> **WHAT THE TASK ASKS**: Repeat the entries that appear below, exactly and in full.

> **DATA FOR THE TASK**:
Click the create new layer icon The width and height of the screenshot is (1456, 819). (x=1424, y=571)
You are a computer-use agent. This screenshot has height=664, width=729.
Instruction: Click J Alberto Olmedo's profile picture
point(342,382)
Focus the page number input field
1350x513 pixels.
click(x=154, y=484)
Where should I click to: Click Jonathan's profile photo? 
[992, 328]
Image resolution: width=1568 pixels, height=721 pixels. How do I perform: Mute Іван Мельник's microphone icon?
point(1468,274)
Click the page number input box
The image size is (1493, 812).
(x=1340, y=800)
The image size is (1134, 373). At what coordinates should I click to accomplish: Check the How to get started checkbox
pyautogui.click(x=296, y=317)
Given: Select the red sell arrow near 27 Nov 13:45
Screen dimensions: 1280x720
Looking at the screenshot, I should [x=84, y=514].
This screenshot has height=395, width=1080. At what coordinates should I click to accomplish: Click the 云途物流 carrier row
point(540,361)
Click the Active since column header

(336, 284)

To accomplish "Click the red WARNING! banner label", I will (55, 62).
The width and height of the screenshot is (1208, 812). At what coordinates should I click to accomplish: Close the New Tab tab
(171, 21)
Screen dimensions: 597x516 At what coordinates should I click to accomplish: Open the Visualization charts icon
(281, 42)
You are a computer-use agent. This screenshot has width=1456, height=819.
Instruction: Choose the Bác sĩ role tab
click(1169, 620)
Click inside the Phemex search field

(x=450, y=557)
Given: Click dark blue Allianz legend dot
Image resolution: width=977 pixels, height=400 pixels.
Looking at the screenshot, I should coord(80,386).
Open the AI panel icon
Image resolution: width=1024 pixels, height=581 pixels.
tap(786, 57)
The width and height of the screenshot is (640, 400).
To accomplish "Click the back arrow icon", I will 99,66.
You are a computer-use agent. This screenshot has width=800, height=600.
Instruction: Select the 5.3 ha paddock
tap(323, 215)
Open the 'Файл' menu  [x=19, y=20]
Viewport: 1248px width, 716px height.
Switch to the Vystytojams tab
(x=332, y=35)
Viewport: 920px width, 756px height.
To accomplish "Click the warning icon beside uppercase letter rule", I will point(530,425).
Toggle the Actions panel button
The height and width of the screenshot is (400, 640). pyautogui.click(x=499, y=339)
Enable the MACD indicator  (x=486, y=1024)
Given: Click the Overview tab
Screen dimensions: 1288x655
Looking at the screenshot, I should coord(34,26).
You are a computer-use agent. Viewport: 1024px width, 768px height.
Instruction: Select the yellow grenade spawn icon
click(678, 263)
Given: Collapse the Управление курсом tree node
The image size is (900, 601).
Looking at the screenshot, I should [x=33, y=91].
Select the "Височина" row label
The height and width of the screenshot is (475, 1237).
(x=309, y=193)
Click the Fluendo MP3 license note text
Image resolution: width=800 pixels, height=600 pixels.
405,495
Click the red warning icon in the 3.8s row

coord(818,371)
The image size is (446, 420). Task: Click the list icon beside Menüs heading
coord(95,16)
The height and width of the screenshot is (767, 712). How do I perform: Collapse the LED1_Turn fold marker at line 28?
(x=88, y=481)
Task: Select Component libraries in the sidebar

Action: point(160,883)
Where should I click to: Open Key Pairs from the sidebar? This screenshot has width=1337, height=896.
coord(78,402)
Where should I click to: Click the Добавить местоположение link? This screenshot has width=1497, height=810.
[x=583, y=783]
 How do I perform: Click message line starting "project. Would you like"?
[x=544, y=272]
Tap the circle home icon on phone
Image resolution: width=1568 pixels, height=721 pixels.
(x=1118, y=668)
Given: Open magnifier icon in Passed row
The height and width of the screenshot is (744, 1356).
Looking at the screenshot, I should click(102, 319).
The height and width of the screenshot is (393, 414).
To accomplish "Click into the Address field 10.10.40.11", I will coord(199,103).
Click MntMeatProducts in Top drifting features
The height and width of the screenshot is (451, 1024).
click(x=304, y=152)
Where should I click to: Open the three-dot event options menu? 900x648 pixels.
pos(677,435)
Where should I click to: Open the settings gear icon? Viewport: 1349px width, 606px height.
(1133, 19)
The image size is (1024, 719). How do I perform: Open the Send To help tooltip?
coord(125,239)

> **OUTPUT FOR THIS TASK**:
Click the create new layer icon The width and height of the screenshot is (1456, 819). (x=1424, y=571)
You are a computer-use agent. This screenshot has height=664, width=729.
Instruction: Click J Alberto Olmedo's profile picture
point(342,382)
Focus the page number input field
1350x513 pixels.
click(x=154, y=484)
Where should I click to: Click Jonathan's profile photo? 
[992, 328]
Image resolution: width=1568 pixels, height=721 pixels. How do I perform: Mute Іван Мельник's microphone icon?
point(1468,274)
Click the page number input box
The image size is (1493, 812).
(x=1340, y=800)
The image size is (1134, 373). At what coordinates should I click to accomplish: Check the How to get started checkbox
pyautogui.click(x=296, y=317)
Given: Select the red sell arrow near 27 Nov 13:45
Screen dimensions: 1280x720
Looking at the screenshot, I should [x=84, y=514].
This screenshot has height=395, width=1080. At what coordinates should I click to accomplish: Click the 云途物流 carrier row
point(540,361)
Click the Active since column header

(336, 284)

To accomplish "Click the red WARNING! banner label", I will (55, 62).
The width and height of the screenshot is (1208, 812). At what coordinates should I click to accomplish: Close the New Tab tab
(171, 21)
Screen dimensions: 597x516 At what coordinates should I click to accomplish: Open the Visualization charts icon
(281, 42)
You are a computer-use agent. This screenshot has width=1456, height=819.
Instruction: Choose the Bác sĩ role tab
click(1169, 620)
Click inside the Phemex search field

(x=450, y=557)
Given: Click dark blue Allianz legend dot
Image resolution: width=977 pixels, height=400 pixels.
Looking at the screenshot, I should coord(80,386).
Open the AI panel icon
Image resolution: width=1024 pixels, height=581 pixels.
tap(786, 57)
The width and height of the screenshot is (640, 400).
To accomplish "Click the back arrow icon", I will 99,66.
You are a computer-use agent. This screenshot has width=800, height=600.
Instruction: Select the 5.3 ha paddock
tap(323, 215)
Open the 'Файл' menu  [x=19, y=20]
Viewport: 1248px width, 716px height.
Switch to the Vystytojams tab
(x=332, y=35)
Viewport: 920px width, 756px height.
To accomplish "Click the warning icon beside uppercase letter rule", I will point(530,425).
Toggle the Actions panel button
The height and width of the screenshot is (400, 640). pyautogui.click(x=499, y=339)
Enable the MACD indicator  (x=486, y=1024)
Given: Click the Overview tab
Screen dimensions: 1288x655
Looking at the screenshot, I should coord(34,26).
You are a computer-use agent. Viewport: 1024px width, 768px height.
Instruction: Select the yellow grenade spawn icon
click(678, 263)
Given: Collapse the Управление курсом tree node
The image size is (900, 601).
Looking at the screenshot, I should [x=33, y=91].
Select the "Височина" row label
The height and width of the screenshot is (475, 1237).
(x=309, y=193)
Click the Fluendo MP3 license note text
Image resolution: width=800 pixels, height=600 pixels.
405,495
Click the red warning icon in the 3.8s row

coord(818,371)
The image size is (446, 420). Task: Click the list icon beside Menüs heading
coord(95,16)
The height and width of the screenshot is (767, 712). How do I perform: Collapse the LED1_Turn fold marker at line 28?
(x=88, y=481)
Task: Select Component libraries in the sidebar

Action: point(160,883)
Where should I click to: Open Key Pairs from the sidebar? This screenshot has width=1337, height=896.
coord(78,402)
Where should I click to: Click the Добавить местоположение link? This screenshot has width=1497, height=810.
[x=583, y=783]
 How do I perform: Click message line starting "project. Would you like"?
[x=544, y=272]
Tap the circle home icon on phone
Image resolution: width=1568 pixels, height=721 pixels.
(x=1118, y=668)
Given: Open magnifier icon in Passed row
The height and width of the screenshot is (744, 1356).
Looking at the screenshot, I should click(102, 319).
The height and width of the screenshot is (393, 414).
To accomplish "Click into the Address field 10.10.40.11", I will coord(199,103).
Click MntMeatProducts in Top drifting features
The height and width of the screenshot is (451, 1024).
click(x=304, y=152)
Where should I click to: Open the three-dot event options menu? 900x648 pixels.
pos(677,435)
Where should I click to: Open the settings gear icon? Viewport: 1349px width, 606px height.
(1133, 19)
The image size is (1024, 719). How do I perform: Open the Send To help tooltip?
coord(125,239)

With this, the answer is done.